With a population of over 100 million and an economy that is expected to boom to $1tr by 2030, the Philippines is fast becoming an attractive market for both local and global brands looking to connect with an engaged consumer audience.
Alongside its economic growth, the Philippines is experiencing a digital boom which means that the population is more connected and digitally savvy than ever before – leading to massive commercial opportunities for brands.
The findings of the annual Kantar TNS Connected Life study show that video content is key to connecting with Filipinos, who are some of the heaviest consumers of TV in the world, watching an average of three hours of traditional TV a day.

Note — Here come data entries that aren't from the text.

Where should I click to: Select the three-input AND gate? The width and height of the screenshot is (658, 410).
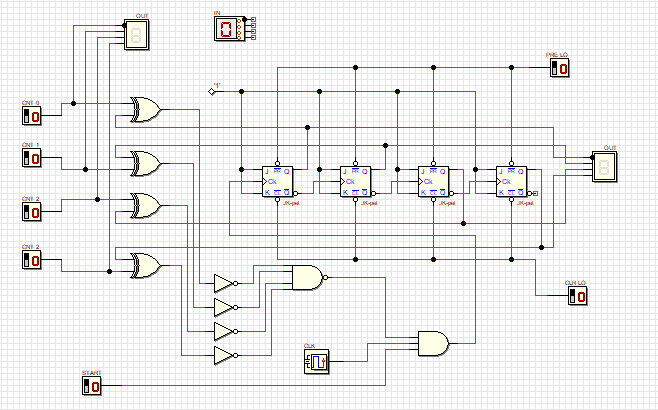point(433,342)
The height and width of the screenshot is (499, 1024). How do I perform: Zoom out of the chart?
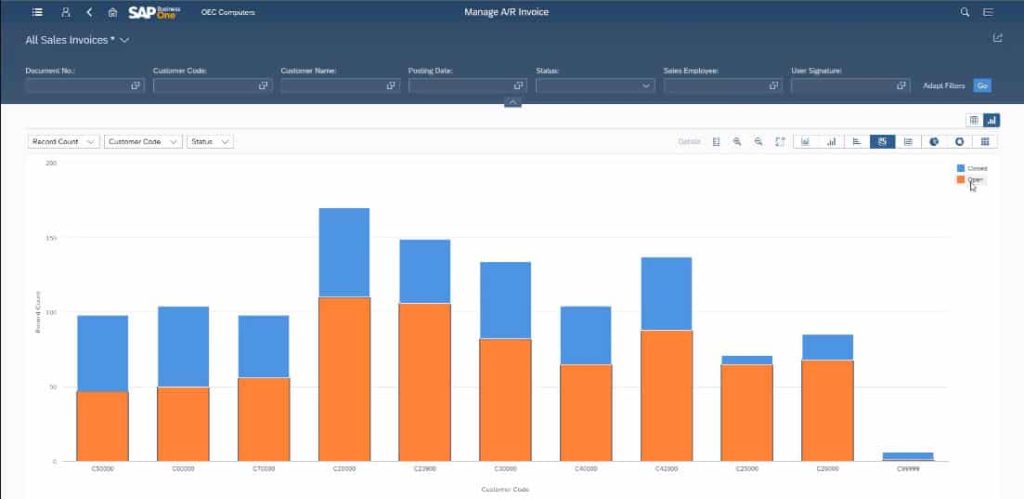coord(758,141)
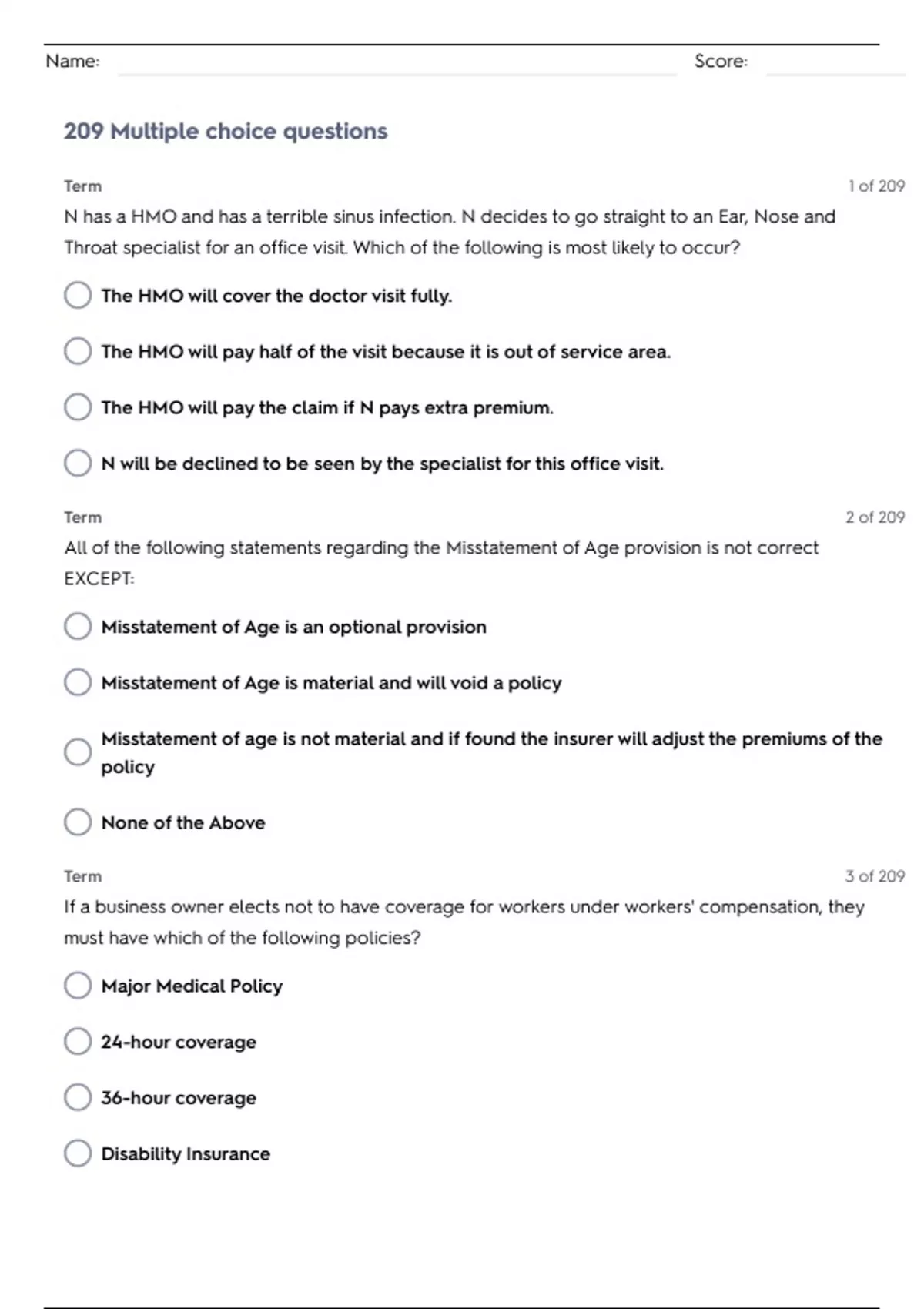
Task: Click the "209 Multiple choice questions" heading
Action: click(226, 132)
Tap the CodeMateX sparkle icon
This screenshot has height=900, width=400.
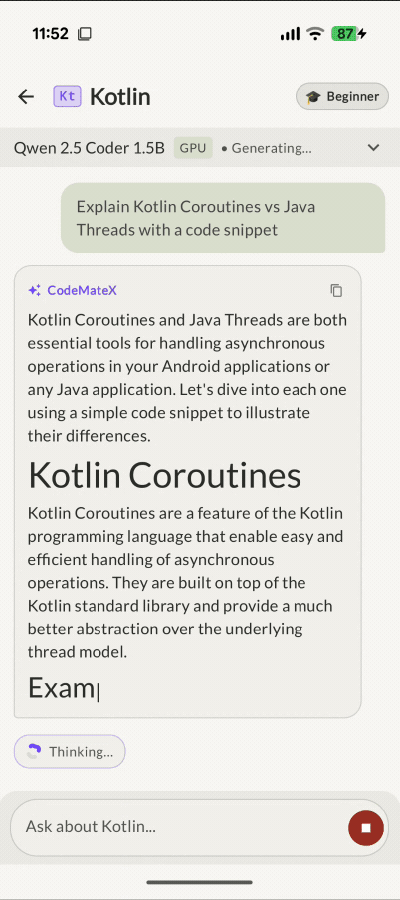tap(34, 290)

The study showed that 90% of connected consumers in the country watch television – a figure that is second only to Indonesia (94%) and far ahead of western markets such as the UK (73%) or the US (70%). Filipinos are clearly avid TV content fans – but how can brands translate this passion for video into marketing campaigns that achieve cut-through?
Marked digital shift
Despite the ongoing popularity of traditional television, we can see a marked digital shift to online video as smart technology becomes more widespread and consumers become better connected. The rise in mobile penetration is a clear driver, with the number of smartphone users in Philippines now numbering to 30 million.
In addition, the growth of local mobile network services and the government’s decision to introduce free Wi-Fi through major cities has fuelled the growth in online content consumption. The Connected Life study shows that, in 2015, just a third (33%) of Filipinos watched online videos daily, but this has risen to over half (53%) in just a year as a result of the rise in connectivity.

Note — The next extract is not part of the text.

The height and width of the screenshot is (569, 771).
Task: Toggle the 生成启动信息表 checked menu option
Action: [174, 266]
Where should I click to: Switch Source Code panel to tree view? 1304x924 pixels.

“The savviest brands will flex, keep close to their audiences, and keep all their options open”
Clearly online video presents a massive opportunity for brands looking to connect with the Filipino population. Connected consumers are watching 1.6 hours on average every day, in addition to traditional TV.
And it’s not just younger generations watching online video, with its consumption becoming increasingly relevant across generations. The study revealed that a third (36%) of internet users aged 46-65 watch online video content daily, highlighting how these channels can be used to reach a broader group.
Open to brand content
Encouragingly, the Kantar TNS study found that this digitally savvy population is more open to branded content than most. Whereas only 27% of people in Asia Pacific watch brand videos online, this figure rises to 39% in the Philippines. In addition, only 2% of internet users are currently using ad-blockers, compared to a global average of 18%.

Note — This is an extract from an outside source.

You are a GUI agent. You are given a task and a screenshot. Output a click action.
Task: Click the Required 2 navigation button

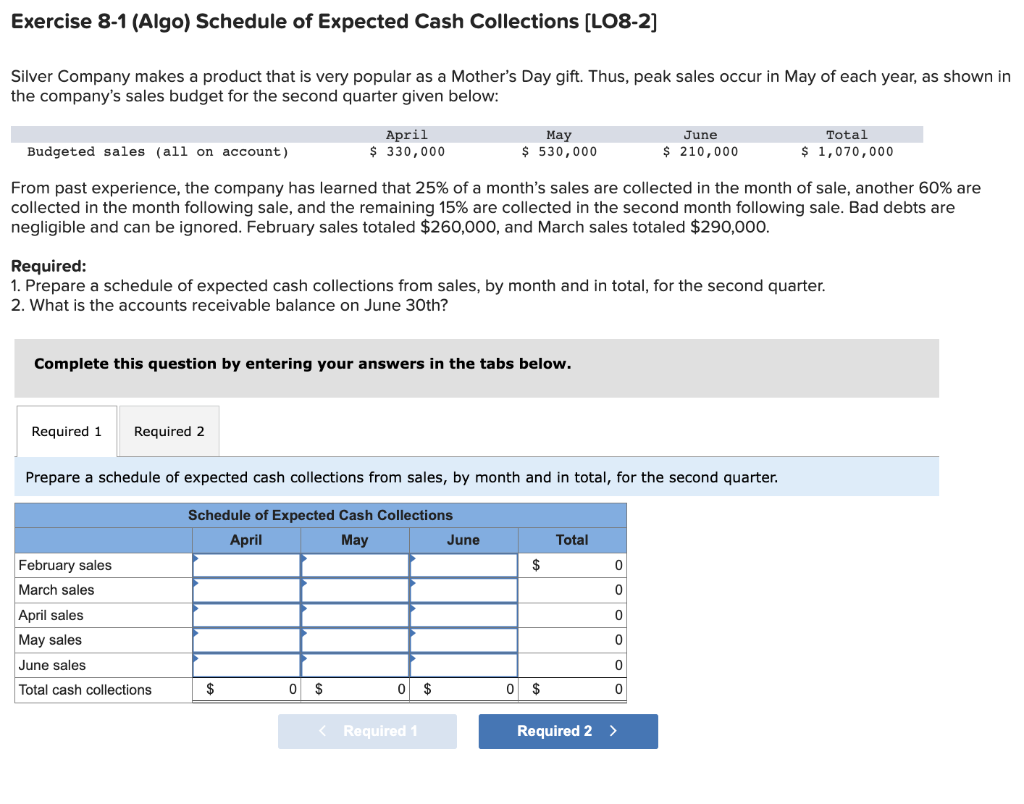[567, 731]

Some businesses have already recognised the opportunity and are reaping the rewards. For instance, POND’S facial wash identified that Korean soap operas were increasingly popular among their target audience of young Filipino girls, who would watch dubbed versions online.
In response, the brand created a three part YouTube series in the same style. The brand accurately identified the best way to get the attention of their audience and the material that would resonate. The campaign generated over three million YouTube views in only three weeks and became the most watched branded series in the Philippines, generating widespread brand recognition and significantly boosting sales.
Examples such as this prove that brands who understand their audience will be able to get greatest cut through. The Connected Life study shows that content is digested both on and offline. Brands therefore need to carefully consider what content their audience is watching, where they are watching it and how open they are to brands in that moment – they can then mould their strategies accordingly.
Online video consumption in the Philippines is still in its infancy; how fast and in what way it evolves remains to be seen. The savviest brands will flex, keep close to their audiences, and keep all their options open.